Stammbach 30.07.2021


Sinnfreie und nutzlose Alltagsgegenstände will der Verein Paradoxeum in seinem Museum zeigen, das derzeit in Stammbach eingerichtet wird. Was damit überhaupt gemeint ist und wieviel Spass das Ganze auch Erwachsenen machen kann, das führten Mitglieder des Vereins jetzt an einem launigen Abend ihrem Publikum vor Augen und in die Ohren.
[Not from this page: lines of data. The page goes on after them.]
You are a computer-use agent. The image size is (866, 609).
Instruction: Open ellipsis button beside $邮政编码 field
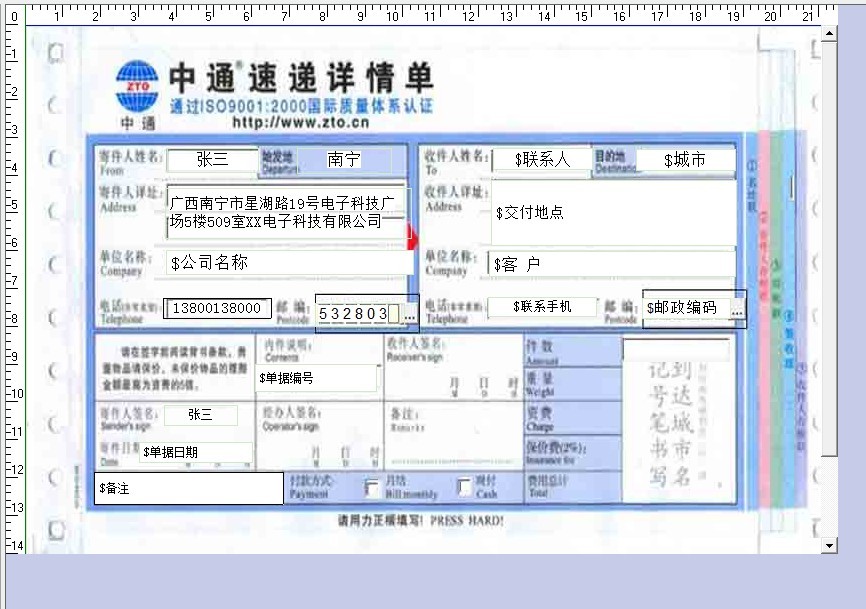point(737,310)
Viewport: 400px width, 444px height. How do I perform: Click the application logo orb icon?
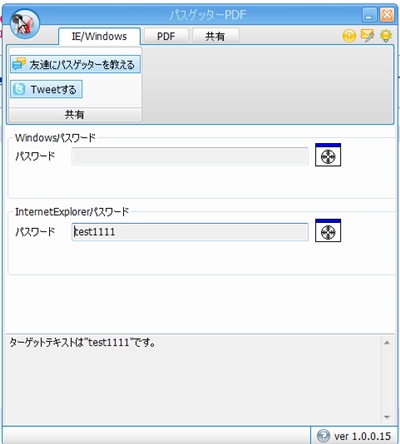click(25, 23)
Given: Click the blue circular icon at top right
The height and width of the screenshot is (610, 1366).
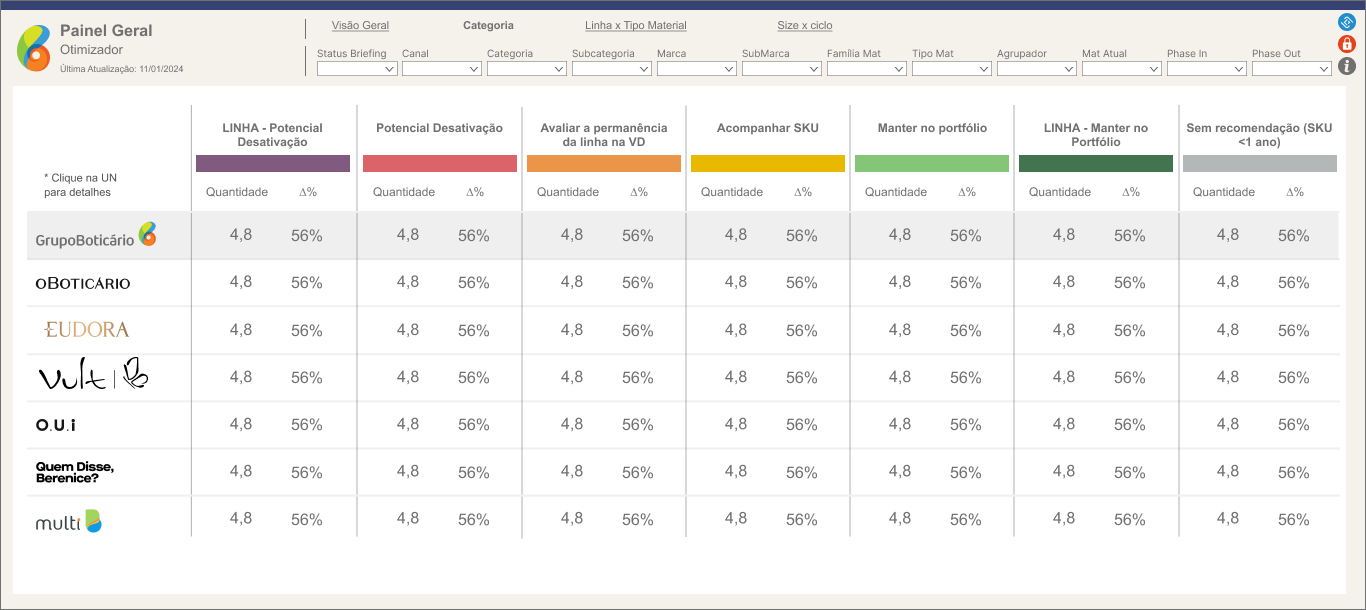Looking at the screenshot, I should [x=1346, y=22].
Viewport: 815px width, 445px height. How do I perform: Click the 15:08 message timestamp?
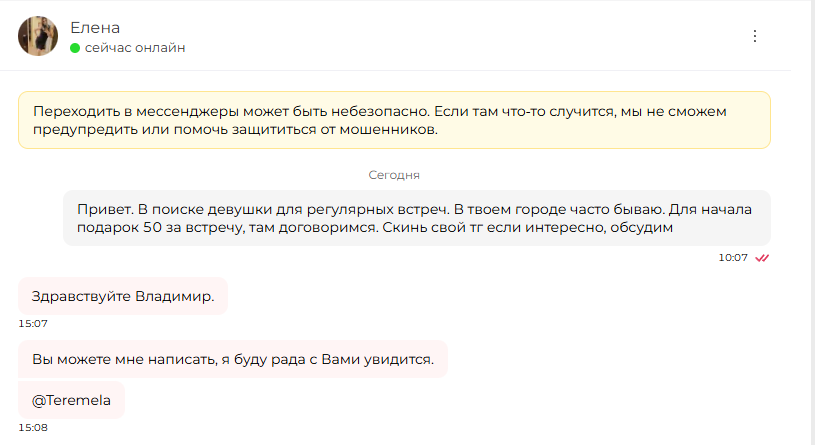[x=33, y=428]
Zunächst stellte Vereinsvorsitzender Hermann Reichel aber die neueste Empfehlung der Krankenkassen für Rückenleidende vor: Ein gläserner Hut, nach dem man sich nicht mehr bücken muss, sollte einem dieser einmal herunterfallen. Des Weiteren propagierte er die ersten Prototypen von Tassen; mit zwei Henkeln für den beidhändigen Gebrauch, mit jeweils einem Henkel bedarfsgerecht rechts oder links für Rechts- beziehungsweise Linkshänder, die es in der Luxusvariante auch mit jeweils schräg angebrachtem Henkel als Kipphilfe geben wird – dies allerdings mit längerer Lieferzeit, um dadurch einen höheren Preis herausschlagen zu können. Diese nützlichen, stabilen und alltagstauglichen Trinkgefäße werden von einer heimischen Töpferei angefertigt, weshalb der Verein alsbald eine staatliche Auszeichnung für regionales, nachhaltiges Handeln für angemessen hält.
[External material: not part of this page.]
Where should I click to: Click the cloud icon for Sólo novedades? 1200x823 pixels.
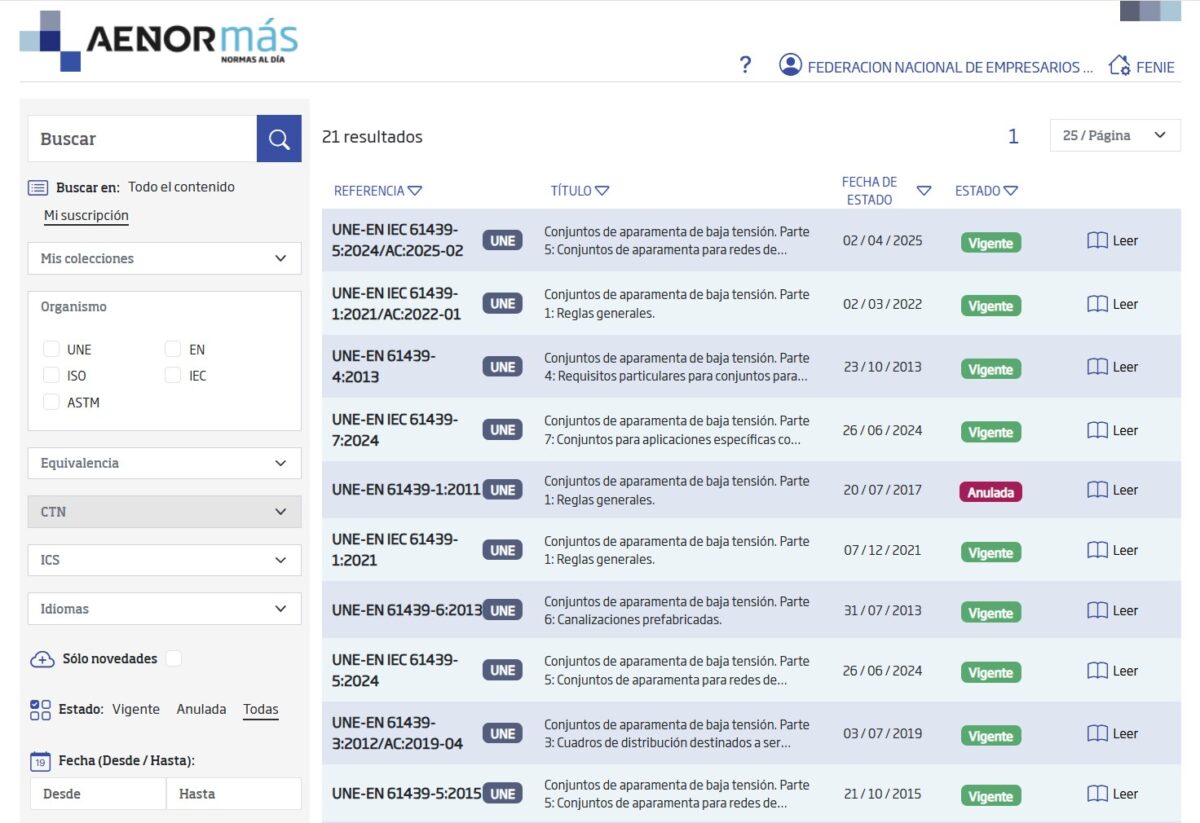point(42,659)
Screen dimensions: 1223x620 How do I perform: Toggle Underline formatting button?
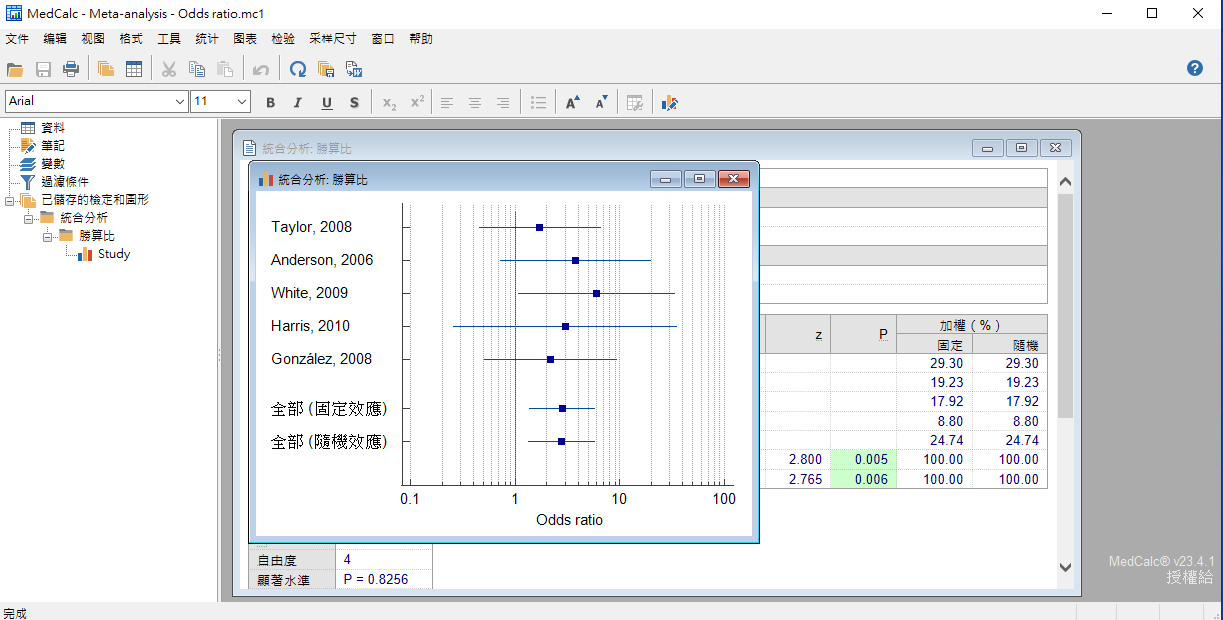pos(326,102)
Im überwiegenden immateriellen Teil des Abends ging es um Literatur der speziellen Art. Renate Bartels, in der Helmbrechtser Hopfenmühle Eingebungen sammelnde Privat-Dichterin, las aus ihrem Werk diverse Kostproben überwiegend philosophischer Art. So zum Beispiel die Vision einer Zeitmaschine, durch die sich jedermann je nach Wunsch um x Jahre verjüngen lassen kann. Wobei sie im kritischen Teil dieser Geschichte mahnte, den Verjüngungswunsch den alltäglichen Gegebenheiten anzupassen. Am Beispiel eines pflegebedürftigen Ehepaares legte sie die Folgen dar, die dann entstehen, wenn sich ein Teil ins Alter eines Säuglings zurückversetzen lässt und damit dem nicht mutierten Teil unüberwindliche Probleme verschafft. – Oder ihre Vision „einmal jemand anders zu sein“: Zum Beispiel ein Regenwurm, weshalb sie sich gleichzeitig nach Tibet wünschte, da die dortigen Buddhisten ja Respekt vor jedem Lebenwesen haben. Im wiederum kritischen Teil dieser Geschichte nahm sie von dieser Vision wieder Abstand, da sie nicht sicher ist, ob auch die Hühner in Tibet buddhistisch sind.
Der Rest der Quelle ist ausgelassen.